• _Problems to work on_:
1. Using the race article, answer each question.
(a) How many laps did the race run?
(b) How many people can Atlanta Motor Speedway seat?
(c) How long did the first practice session last?
2. Render this sentence from the race article in Spanish: "The track's turns are banked at twenty-four degrees, while the straightaways are banked at five degrees."
3. Reproduce the passage of the race article that begins at the words "This race and" and ends after the words "his third start.".
++++ Text segment ++++
The 2001 Cracker Barrel Old Country Store 500 was the fourth stock car race of the 2001 NASCAR Winston Cup Series. It was held on March 11, 2001 at Atlanta Motor Speedway, in Hampton, Georgia. The 325-lap race was won by Kevin Harvick of the Richard Childress Racing team after starting from fifth position. Jeff Gordon finished second and his Hendrick Motorsports teammate Jerry Nadeau came in third.

This race and 6 other races was supposed to be Kevin Harvick's Cup debut for the #30 America Online Chevy.

Pole position driver Dale Jarrett maintained his lead for the first six laps of the race, but Harvick, who started fifth, passed him on the seventh lap. Gordon soon became the leader and would lead the race high of 118 laps. Five laps from the finish, Harvick took the lead after a five-car battle. On the final lap, Harvick won his first Winston Cup Series race from Gordon by .006 seconds in his third start.

There were 8 cautions and 25 lead changes among 11 different drivers. The result left Gordon in first position of the Drivers' Championship, thirty-seven ahead of second place driver Sterling Marlin and seventy-three ahead of Johnny Benson. Chevrolet maintained its lead in the Manufacturers' Championship, fourteen points ahead of Ford and twenty ahead of Pontiac, with thirty-two races remaining in the season.

Report

Background
The track, Atlanta Motor Speedway is one of three quad-oval tracks to hold NASCAR races, the others being Charlotte Motor Speedway and Texas Motor Speedway. The standard track at Atlanta Motor Speedway is a four-turn quad-oval that is  long. The track's turns are banked at twenty-four degrees, while the straightaways are banked at five degrees. Atlanta Motor Speedway can seat up to 99,000 people.

Before the race, Sterling Marlin was leading the Drivers' Championship with 468 points, and Jeff Gordon stood in second with 433 points. Michael Waltrip was third in the Drivers' Championship with 415 points, Dale Jarrett was fourth with 411 points, and Steve Park was fifth with 401 points. In the Manufacturers' Championship, Chevrolet were leading with 27 points, nine points ahead of their rival Ford. Pontiac, with 12 points, were two points ahead of Dodge in the battle for third. Dale Earnhardt was the race's defending champion.

Practice and qualifying
Two practice sessions were held before the Sunday race—one on Friday, and one on Saturday. The first session lasted 120 minutes, and the second 60 minutes. During the first practice session, Jarrett was fastest, placing ahead of Jimmy Spencer in second and Gordon in third. Kevin Harvick was scored fourth, and Brett Bodine placed fifth.

During Friday afternoon qualifying, forty-six cars were entered, but only forty-three were able to race because of NASCAR's qualifying procedure. Dale Jarrett clinched his second consecutive pole position of 2001 with a time of 28.763 seconds. He was joined on the front row by Jeff Gordon, Todd Bodine and Mark Martin shared the second row in the third and fourth position, while Kevin Harvick, with a time of 28.908, qualified fifth. Jeremy Mayfield, Dave Blaney, Jimmy Spencer, Rusty Wallace and Michael Waltrip rounded out the top ten qualifiers. The three drivers that failed to qualify were Rick Mast, Carl Long and Casey Atwood.
++++ Dataset excerpts ++++
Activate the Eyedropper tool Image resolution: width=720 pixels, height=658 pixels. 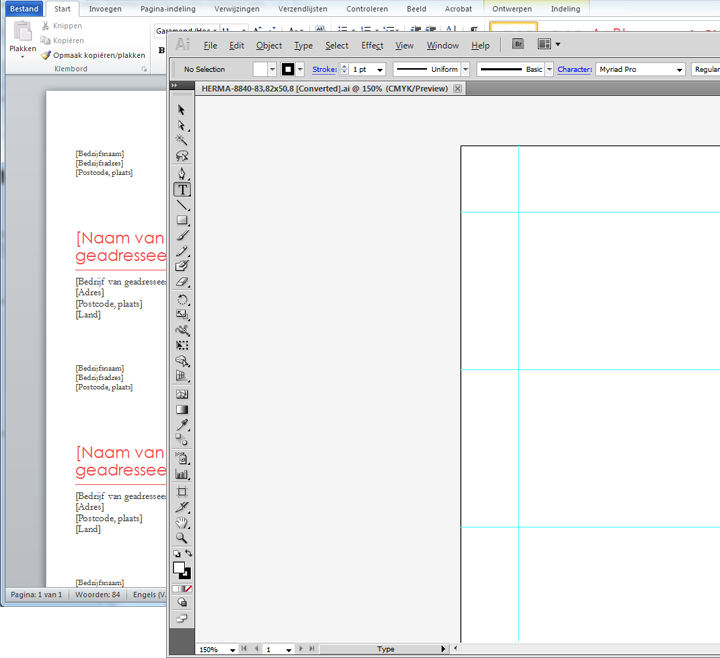tap(182, 425)
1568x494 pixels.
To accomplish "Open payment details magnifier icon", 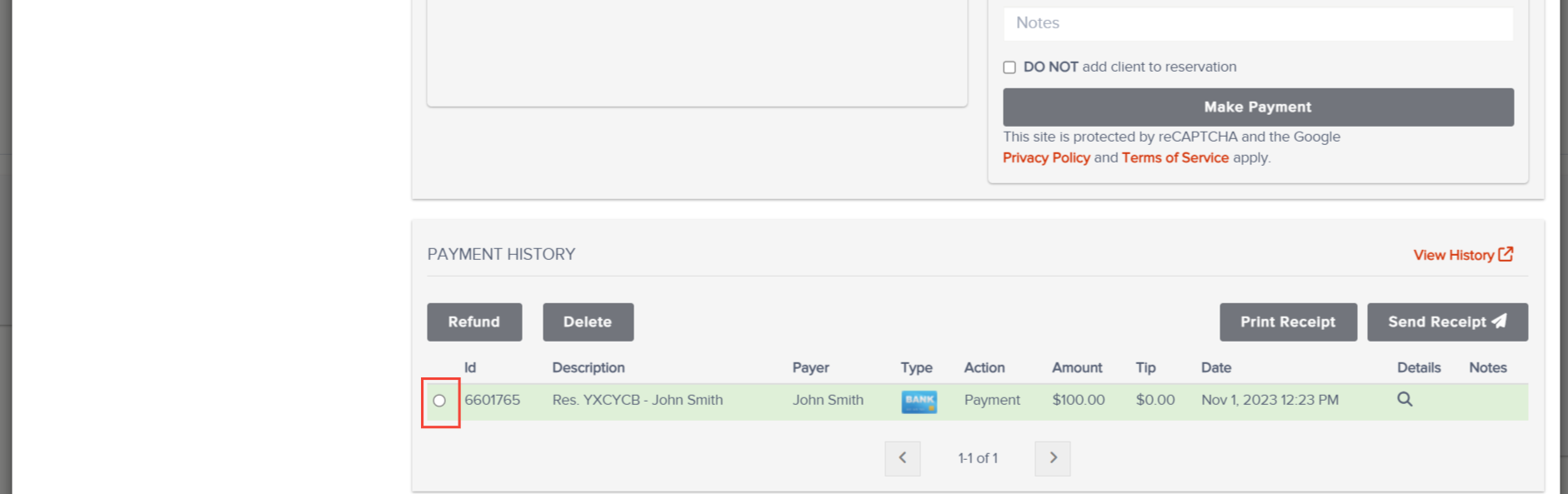I will point(1405,399).
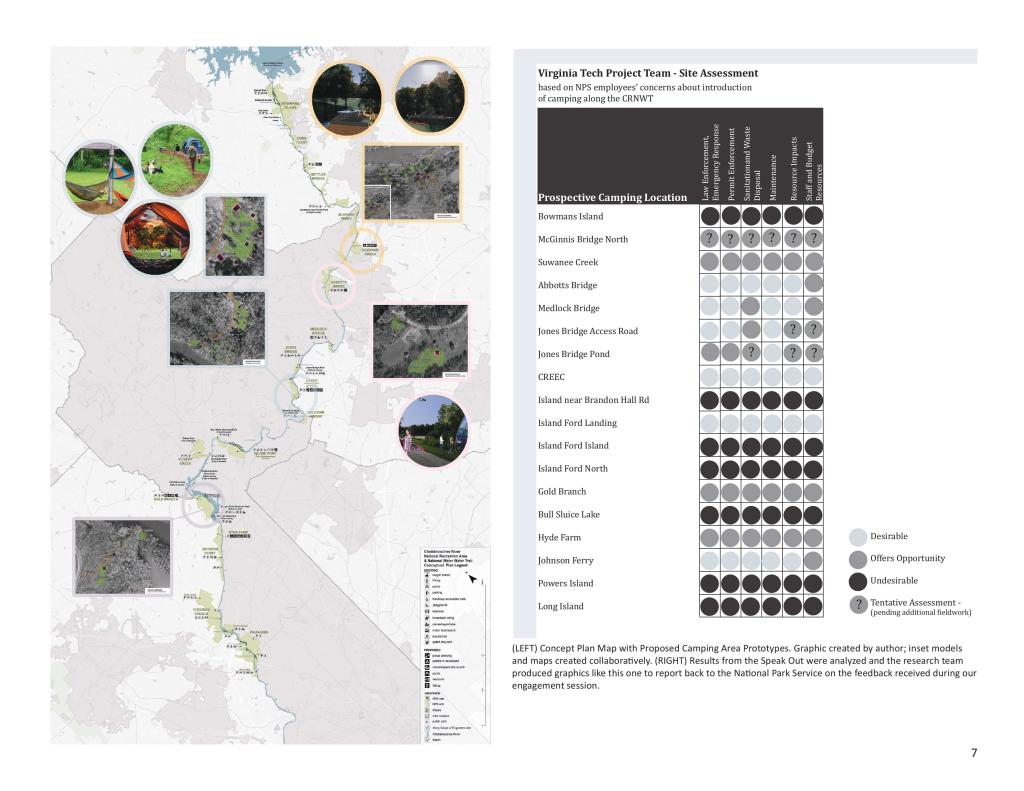The image size is (1024, 791).
Task: Click Medlock Bridge Sanitation gray circle
Action: pyautogui.click(x=750, y=308)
++++
• _Expected outputs_:
1.
(a) 325 laps
(b) Up to 99,000 people
(c) 120 minutes

2. Las curvas de la pista tienen un peralte de veinticuatro grados, mientras que las rectas tienen un peralte de cinco grados.

3.
This race and 6 other races was supposed to be Kevin Harvick's Cup debut for the #30 America Online Chevy.

Pole position driver Dale Jarrett maintained his lead for the first six laps of the race, but Harvick, who started fifth, passed him on the seventh lap. Gordon soon became the leader and would lead the race high of 118 laps. Five laps from the finish, Harvick took the lead after a five-car battle. On the final lap, Harvick won his first Winston Cup Series race from Gordon by .006 seconds in his third start.